Lago o stagno? La verità statistica dietro i nomi dell’acqua

Un'indagine del Washington Post svela come negli USA la distinzione tra specchi d'acqua non sia affatto scientifica, ma dipenda da antiche radici linguistiche e preferenze regionali

Cosa rende un lago tale? Per molti potrebbe essere una questione di dimensioni o profondità, ma come rivela l’ultima analisi del Washington Post, la risposta corretta è quasi sempre: “dipende da dove ti trovi“. Attraverso l’elaborazione dei dati ufficiali del USGS (United States Geological Survey), emerge come negli USA non esiste un confine fisico universale che separi uno stagno da un lago. Si tratta invece di una classificazione basata su abitudini storiche e tradizioni locali che variano drasticamente da una parte all’altra degli Stati Uniti, rendendo la geografia dei nomi un campo tanto affascinante quanto caotico.

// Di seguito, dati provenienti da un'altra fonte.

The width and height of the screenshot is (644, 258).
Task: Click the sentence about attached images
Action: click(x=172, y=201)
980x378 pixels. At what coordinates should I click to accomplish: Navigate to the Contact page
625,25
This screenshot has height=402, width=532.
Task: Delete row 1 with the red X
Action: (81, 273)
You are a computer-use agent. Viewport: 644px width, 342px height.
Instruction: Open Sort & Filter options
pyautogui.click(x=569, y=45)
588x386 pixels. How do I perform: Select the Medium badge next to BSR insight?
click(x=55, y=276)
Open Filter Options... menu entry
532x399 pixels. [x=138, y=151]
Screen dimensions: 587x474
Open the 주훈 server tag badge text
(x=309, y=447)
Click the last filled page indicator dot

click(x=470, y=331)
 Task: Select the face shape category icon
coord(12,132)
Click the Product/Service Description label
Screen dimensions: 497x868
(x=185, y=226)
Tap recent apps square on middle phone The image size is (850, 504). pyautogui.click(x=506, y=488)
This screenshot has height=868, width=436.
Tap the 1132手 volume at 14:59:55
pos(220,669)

La soggettività dei nomi geografici

Secondo l’indagine di David J. Lynch, il termine “lago” viene spesso usato con estrema generosità. Analizzando oltre 120.000 specchi d’acqua naturali, si scopre che il 54% di essi porta il nome di “lago”, indipendentemente dalle reali dimensioni. Il problema è che ciò che in una regione viene considerato un imponente bacino idrico, in un’altra potrebbe essere liquidato come una semplice pozza. Questa mancanza di rigore scientifico crea un paradosso per cui piccoli specchi d’acqua di pochi acri vengono nobilitati dal titolo di “lago”, mentre formazioni molto più vaste rimangono relegate alla categoria di “stagno” solo per una questione di nomenclatura tradizionale.

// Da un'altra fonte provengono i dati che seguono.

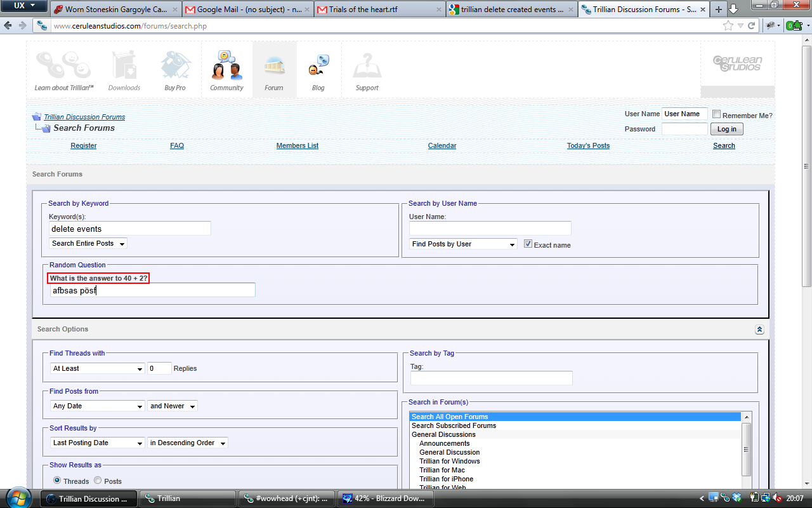Click the Log in button
This screenshot has height=508, width=812.
point(727,129)
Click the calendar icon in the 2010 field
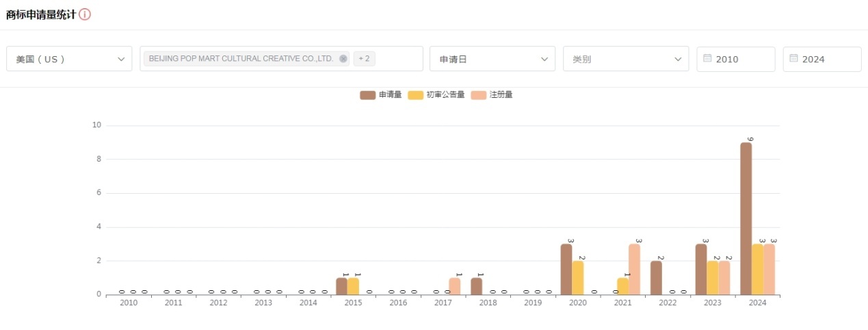This screenshot has width=868, height=330. coord(707,59)
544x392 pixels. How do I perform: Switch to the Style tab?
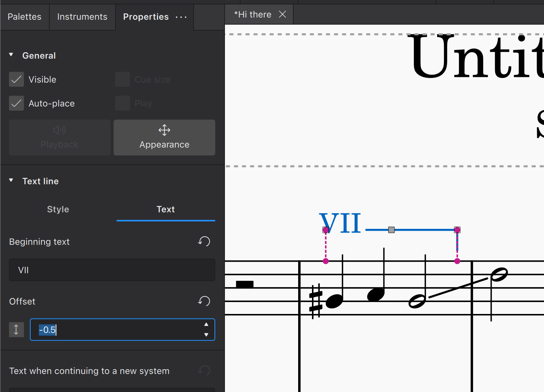pyautogui.click(x=58, y=209)
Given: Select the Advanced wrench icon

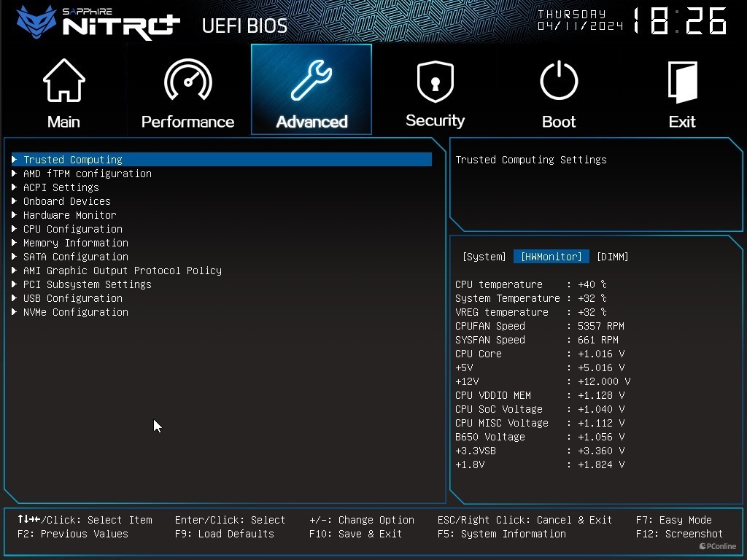Looking at the screenshot, I should point(311,80).
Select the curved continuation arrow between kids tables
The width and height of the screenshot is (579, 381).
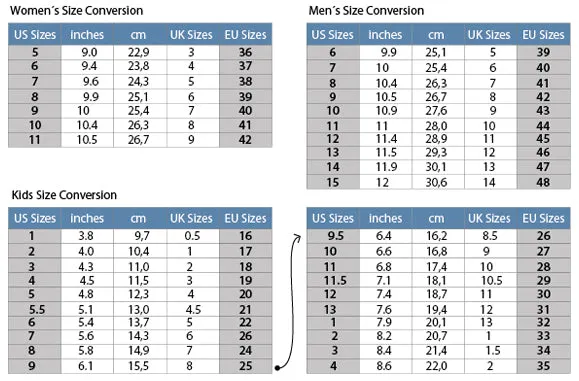click(288, 301)
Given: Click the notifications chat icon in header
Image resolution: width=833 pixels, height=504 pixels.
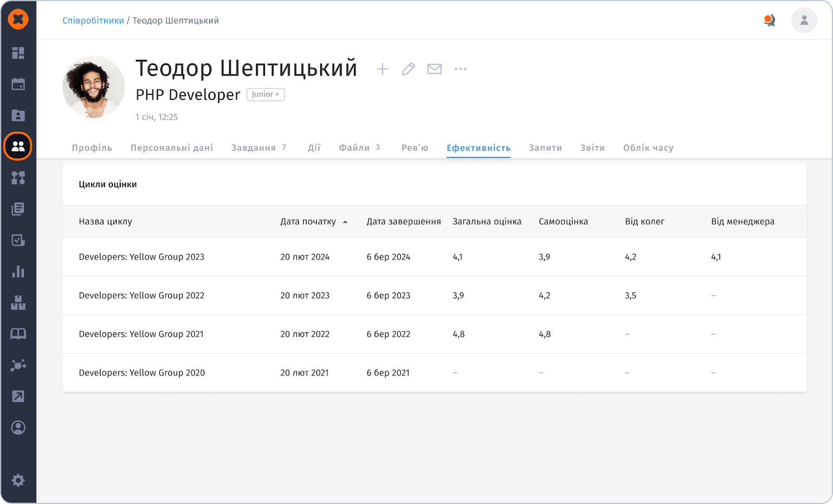Looking at the screenshot, I should pos(769,21).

Il rigore del New England contro la generosità dell’Ovest

Il contrasto geografico è netto. Nel New England, l’umiltà terminologica regna sovrana: uno specchio d’acqua non viene generalmente chiamato “lago” finché non supera una superficie di circa 350-500 acri. Al contrario, nell’Ovest e nel Midwest degli Stati Uniti, la tendenza è diametralmente opposta. In queste regioni, oltre il 90% delle formazioni acquatiche sotto i 100 acri riceve la designazione di “lago”. Questa differenza riflette una diversa percezione del paesaggio: dove l’acqua è abbondante e antica, come nel Nord-Est, si tende a essere più selettivi; dove invece è una risorsa più rara o legata alla colonizzazione più recente, il termine più prestigioso prevale con facilità.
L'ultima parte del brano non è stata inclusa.